# Eating croaker



## Coach950 (Aug 9, 2015)

Recently me and some friends caught a 10 inch croaker. Well I know that usually people either throw them back or use them for bait but I had the idea to cook him up and eat him. To be honest if we didnt soak in lemon juice for 8 hrs it would have been deliouces. Does anyone else have experience eating croaker or fish not normally thought of as table fare.


----------



## gastonfish (Mar 24, 2012)

Eat them when I catch them. There one of my favorite fish out there


----------



## Splittine (Nov 24, 2007)

Soaking any fish in lemon juice that long will ruin it. The acid cooks the fish. If you would have fileted it and fried it up it would have been good eating.


----------



## Coach950 (Aug 9, 2015)

Splittine said:


> Soaking any fish in lemon juice that long will ruin it. The acid cooks the fish. If you would have fileted it and fried it up it would have been good eating.

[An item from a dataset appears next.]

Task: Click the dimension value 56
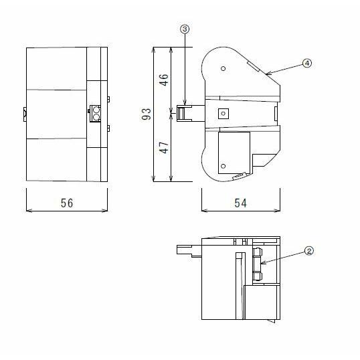tap(66, 203)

Yeah I realize that now we grilled him in tinfoil since we didn't have a fryer


----------



## Chapman5011 (Mar 7, 2013)

I'll sell you some fat pinfish.


----------



## Flounder9.75 (Sep 28, 2007)

Just about like eating a Redfish just smaller unless you find some big Bulls


----------



## Orion45 (Jun 26, 2008)

Splittine said:


> Soaking any fish in lemon juice that long will ruin it. The acid cooks the fish. If you would have fileted it and fried it up it would have been good eating.


True. That's how ceviche is made. 30 mins in lemon/lime oil and it's cooked.


----------



## nathar (Jun 25, 2009)

I'd be happy to bring home a few croaker and/or sail cats, seeing how I completely suck at fishing. The ones I filleted and fried were good.


----------



## Smarty (Nov 23, 2008)

All you need is some hot grease and Zatarans. Croaker, whiting, or ground mullet fry up great. Especially if their still twitching when they hit the grease! Dang it now I'm hungry.


----------



## DMC (Nov 28, 2010)

Coach950 said:


> Yeah I realize that now we grilled him in tinfoil since we didn't have a fryer


Like said before they are just like redfish. Your mistake was the grill. no sea food should be baked or grilled. you ruin it. :notworthy:. I also know their is those that will disagree. :yes:


----------



## BananaTom (Feb 16, 2008)

Fishing in South Louisiana as a boy, we had a shell pile that always held croaker, large ones. So if we did not catch two ice chests full of Specs, Flounder, and Reds, we could pass the shell pile and finish off with a bunch of croaker.

Heck ya they are good!!!


----------



## Ocean Master (May 20, 2008)

They are good..!! I've caught some big ones and cooked (fried) them with some Snapper and no one knew the difference.


----------



## Kim (Aug 5, 2008)

Like others have said, Croaker makes good table fare. Salt, pepper those filets and fry them up in some hot oil and you have a great dinner. Do a PFF search for recipes and you can add some good sea food meals to your home menue.


----------



## Try'n Hard (Oct 23, 2008)

Croaker is in my top 6


----------



## Cousin-it (Apr 10, 2012)

They eat just like a red to me been eating them for years!! Use to catch big ones over 20' out behind Rustys fish camp back in the 70s.


----------



## Desert Eagle (Apr 25, 2012)

I catch Spot - Croaker's cousin - from my dock. Ecxellent pan fish.


----------



## SWAngler (Sep 13, 2014)

Excellent eating! Meat is almost sweet. Before they kicked us out of the NAS turning basin, I used to load up on big ones next to the pilings. Haven't found a reliable spot since.


----------



## speckledcroaker (Mar 23, 2012)

Wirelessly posted

Guess I'ma old pcolian. Used to eat croaker all the time when i was kid. Little bony but tasted great. Back in the early seventies used to catch bigguns.


----------



## NoMoSurf (Oct 2, 2007)

Back in the day, when I started saltwater fishing, our goal was to catch big croaker. We've eaten a many of them. Good stuff. I'd still rather eat them than you for bait. That's what Ruby Reds are for. haha And sand/white trout.


----------